WORK ORDER
Provide again, from the entries below, every line from the one containing "Task: Select the" through the one containing "Task: Click the scrollbar", exactly as written, and no other line.

INFORMATION GIVEN
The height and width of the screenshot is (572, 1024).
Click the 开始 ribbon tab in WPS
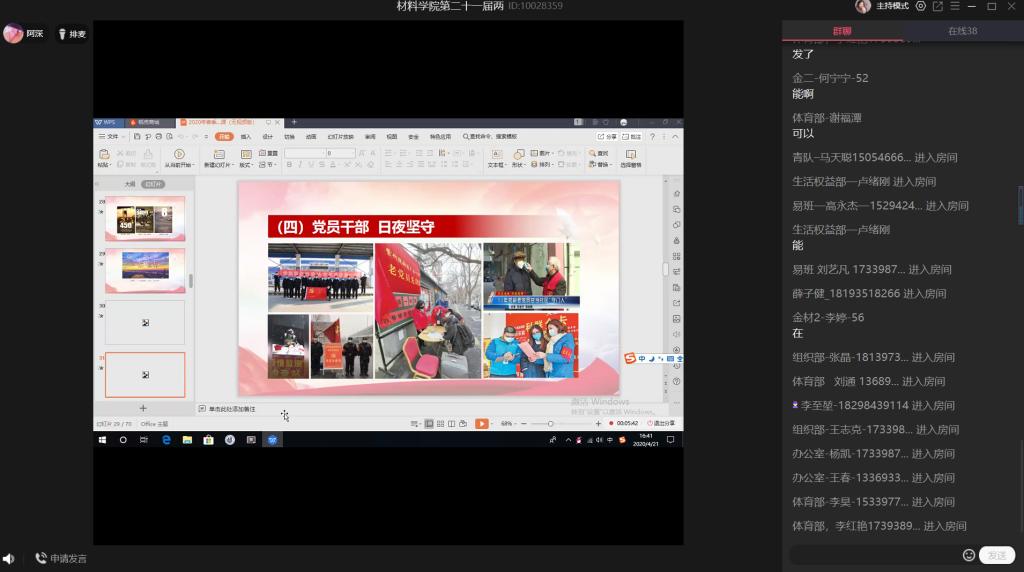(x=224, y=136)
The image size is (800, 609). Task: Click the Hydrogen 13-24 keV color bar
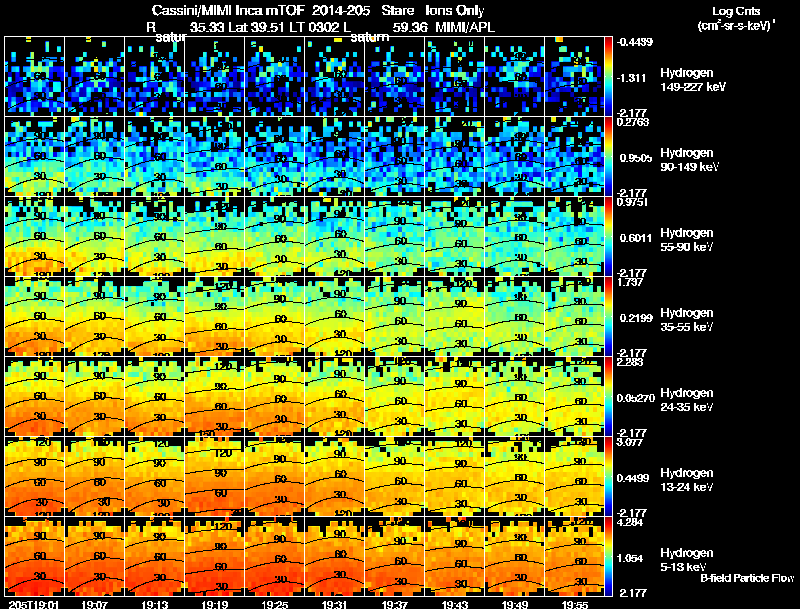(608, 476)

--

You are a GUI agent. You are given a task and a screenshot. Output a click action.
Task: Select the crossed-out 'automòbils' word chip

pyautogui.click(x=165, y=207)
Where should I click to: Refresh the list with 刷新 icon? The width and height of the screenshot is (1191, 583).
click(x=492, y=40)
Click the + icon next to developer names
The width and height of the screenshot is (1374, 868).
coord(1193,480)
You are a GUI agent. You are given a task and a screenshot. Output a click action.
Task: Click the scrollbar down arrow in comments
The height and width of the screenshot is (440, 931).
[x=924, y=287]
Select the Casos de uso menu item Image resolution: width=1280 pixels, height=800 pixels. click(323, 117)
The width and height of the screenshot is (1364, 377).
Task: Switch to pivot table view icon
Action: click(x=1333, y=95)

...

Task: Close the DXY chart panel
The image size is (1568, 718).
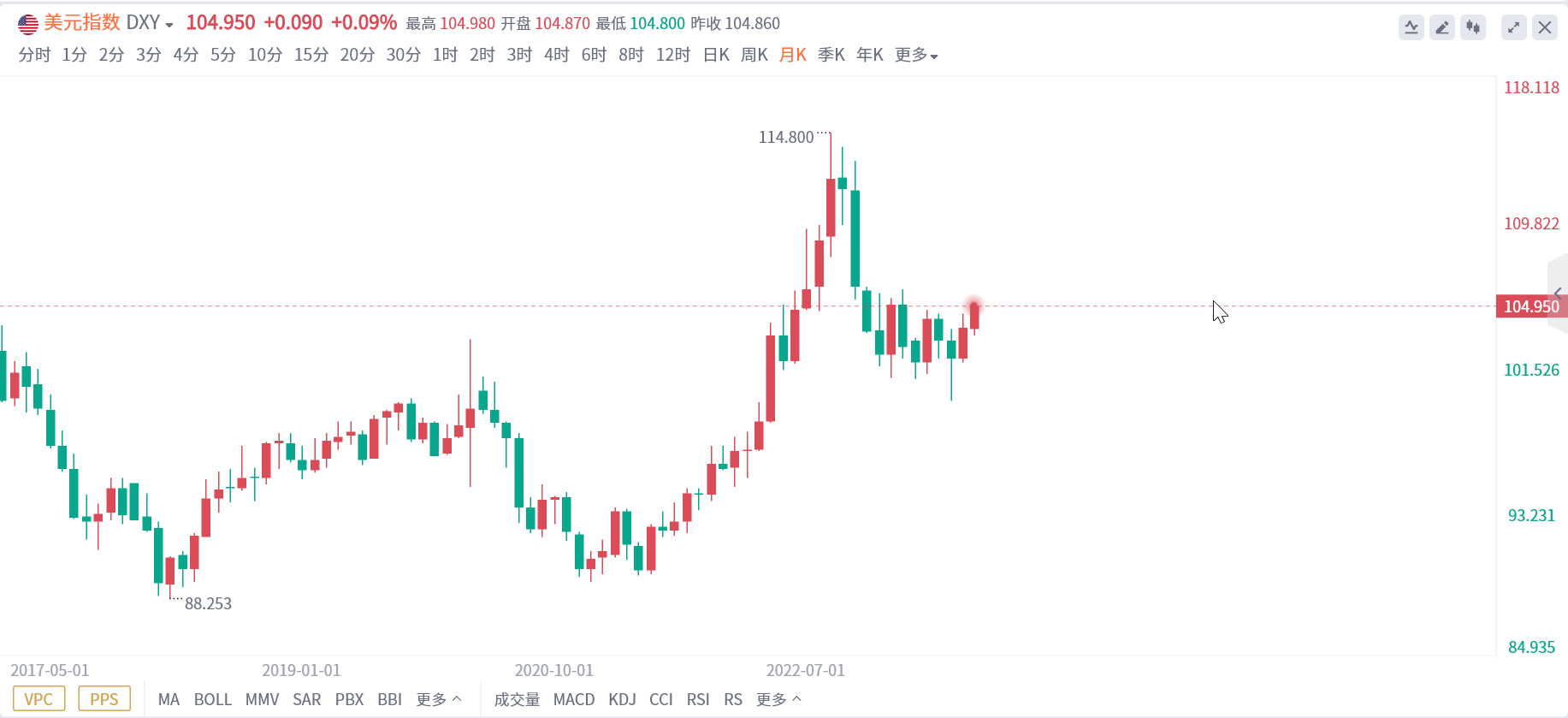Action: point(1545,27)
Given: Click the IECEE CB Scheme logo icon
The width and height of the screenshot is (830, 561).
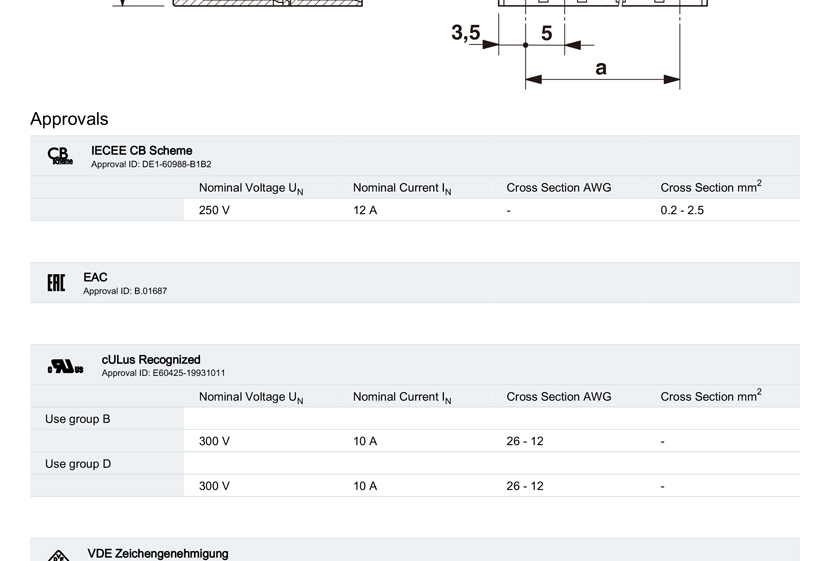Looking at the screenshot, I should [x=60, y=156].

SOLVED EXERCISE
Task: Select the crossed-out 'automòbils' word chip

pyautogui.click(x=165, y=207)
Where should I click to: Refresh the list with 刷新 icon? The width and height of the screenshot is (1191, 583).
click(x=492, y=40)
Click the + icon next to developer names
The width and height of the screenshot is (1374, 868).
coord(1193,480)
You are a GUI agent. You are given a task and a screenshot. Output a click action.
Task: Click the scrollbar down arrow in comments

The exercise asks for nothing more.